── Record set ──
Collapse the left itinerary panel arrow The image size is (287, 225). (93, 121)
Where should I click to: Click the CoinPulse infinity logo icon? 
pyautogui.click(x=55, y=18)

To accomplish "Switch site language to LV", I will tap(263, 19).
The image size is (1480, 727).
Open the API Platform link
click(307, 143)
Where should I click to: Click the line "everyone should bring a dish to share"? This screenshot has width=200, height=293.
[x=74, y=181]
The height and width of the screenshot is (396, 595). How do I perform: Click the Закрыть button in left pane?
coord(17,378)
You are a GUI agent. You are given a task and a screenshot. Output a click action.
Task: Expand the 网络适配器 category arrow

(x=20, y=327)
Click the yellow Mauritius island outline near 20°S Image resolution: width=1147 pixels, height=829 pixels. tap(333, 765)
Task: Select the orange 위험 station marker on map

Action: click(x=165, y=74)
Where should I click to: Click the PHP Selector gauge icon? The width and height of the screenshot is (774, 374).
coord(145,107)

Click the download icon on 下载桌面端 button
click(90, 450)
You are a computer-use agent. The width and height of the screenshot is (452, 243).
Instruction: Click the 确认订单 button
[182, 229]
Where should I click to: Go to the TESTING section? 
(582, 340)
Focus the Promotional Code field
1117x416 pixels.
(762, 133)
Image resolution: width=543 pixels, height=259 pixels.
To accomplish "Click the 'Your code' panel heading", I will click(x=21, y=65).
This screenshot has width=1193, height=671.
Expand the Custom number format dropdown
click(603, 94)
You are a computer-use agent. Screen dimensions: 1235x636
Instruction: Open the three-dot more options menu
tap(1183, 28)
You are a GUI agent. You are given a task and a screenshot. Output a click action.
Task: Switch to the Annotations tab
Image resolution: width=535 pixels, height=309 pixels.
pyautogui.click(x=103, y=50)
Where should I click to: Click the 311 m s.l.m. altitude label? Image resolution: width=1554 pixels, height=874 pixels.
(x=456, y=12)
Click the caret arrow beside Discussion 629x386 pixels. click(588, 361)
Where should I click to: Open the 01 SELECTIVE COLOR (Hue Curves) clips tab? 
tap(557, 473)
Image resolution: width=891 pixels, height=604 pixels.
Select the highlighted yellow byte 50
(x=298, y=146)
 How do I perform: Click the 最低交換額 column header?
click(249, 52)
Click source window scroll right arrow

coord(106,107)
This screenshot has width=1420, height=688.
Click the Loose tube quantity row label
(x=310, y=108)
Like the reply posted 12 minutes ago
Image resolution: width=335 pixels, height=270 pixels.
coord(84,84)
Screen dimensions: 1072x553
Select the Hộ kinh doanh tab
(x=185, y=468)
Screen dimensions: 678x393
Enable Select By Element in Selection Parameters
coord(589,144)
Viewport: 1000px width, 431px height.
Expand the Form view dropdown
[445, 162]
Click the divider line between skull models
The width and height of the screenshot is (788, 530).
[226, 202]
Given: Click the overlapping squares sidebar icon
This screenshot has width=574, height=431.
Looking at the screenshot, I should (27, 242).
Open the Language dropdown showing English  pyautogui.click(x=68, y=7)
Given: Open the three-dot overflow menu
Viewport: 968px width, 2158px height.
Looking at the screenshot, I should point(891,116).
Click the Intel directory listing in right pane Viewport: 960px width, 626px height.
───
Instructions to follow: Reproduce the entries above, substituting "drop-down menu" for every occurrence of "dropdown" and leaving all other text unchanged.

Written solution:
Collapse the left itinerary panel arrow The image size is (287, 225). (93, 121)
Where should I click to: Click the CoinPulse infinity logo icon? 
pyautogui.click(x=55, y=18)

To accomplish "Switch site language to LV", I will tap(263, 19).
The image size is (1480, 727).
Open the API Platform link
click(307, 143)
Where should I click to: Click the line "everyone should bring a dish to share"? This screenshot has width=200, height=293.
[x=74, y=181]
The height and width of the screenshot is (396, 595). How do I perform: Click the Закрыть button in left pane?
coord(17,378)
You are a GUI agent. You are given a task and a screenshot. Output a click action.
Task: Expand the 网络适配器 category arrow

(x=20, y=327)
Click the yellow Mauritius island outline near 20°S Image resolution: width=1147 pixels, height=829 pixels. tap(333, 765)
Task: Select the orange 위험 station marker on map

Action: click(x=165, y=74)
Where should I click to: Click the PHP Selector gauge icon? The width and height of the screenshot is (774, 374).
coord(145,107)

Click the download icon on 下载桌面端 button
click(90, 450)
You are a computer-use agent. The width and height of the screenshot is (452, 243).
Instruction: Click the 确认订单 button
[182, 229]
Where should I click to: Go to the TESTING section? 
(582, 340)
Focus the Promotional Code field
1117x416 pixels.
(762, 133)
Image resolution: width=543 pixels, height=259 pixels.
To accomplish "Click the 'Your code' panel heading", I will click(x=21, y=65).
This screenshot has width=1193, height=671.
Expand the Custom number format drop-down menu
click(603, 94)
You are a computer-use agent. Screen dimensions: 1235x636
Instruction: Open the three-dot more options menu
tap(1183, 28)
You are a GUI agent. You are given a task and a screenshot. Output a click action.
Task: Switch to the Annotations tab
Image resolution: width=535 pixels, height=309 pixels.
pyautogui.click(x=103, y=50)
Where should I click to: Click the 311 m s.l.m. altitude label? Image resolution: width=1554 pixels, height=874 pixels.
(x=456, y=12)
Click the caret arrow beside Discussion 629x386 pixels. click(588, 361)
Where should I click to: Open the 01 SELECTIVE COLOR (Hue Curves) clips tab? 
tap(557, 473)
Image resolution: width=891 pixels, height=604 pixels.
Select the highlighted yellow byte 50
(x=298, y=146)
 How do I perform: Click the 最低交換額 column header?
click(249, 52)
Click source window scroll right arrow

coord(106,107)
This screenshot has width=1420, height=688.
Click the Loose tube quantity row label
(x=310, y=108)
Like the reply posted 12 minutes ago
Image resolution: width=335 pixels, height=270 pixels.
coord(84,84)
Screen dimensions: 1072x553
Select the Hộ kinh doanh tab
(x=185, y=468)
Screen dimensions: 678x393
Enable Select By Element in Selection Parameters
coord(589,144)
Viewport: 1000px width, 431px height.
Expand the Form view drop-down menu
[445, 162]
Click the divider line between skull models
The width and height of the screenshot is (788, 530).
[226, 202]
Given: Click the overlapping squares sidebar icon
This screenshot has width=574, height=431.
Looking at the screenshot, I should (27, 242).
Open the Language drop-down menu showing English  pyautogui.click(x=68, y=7)
Given: Open the three-dot overflow menu
Viewport: 968px width, 2158px height.
Looking at the screenshot, I should point(891,116).
Click the Intel directory listing in right pane Viewport: 960px width, 626px height.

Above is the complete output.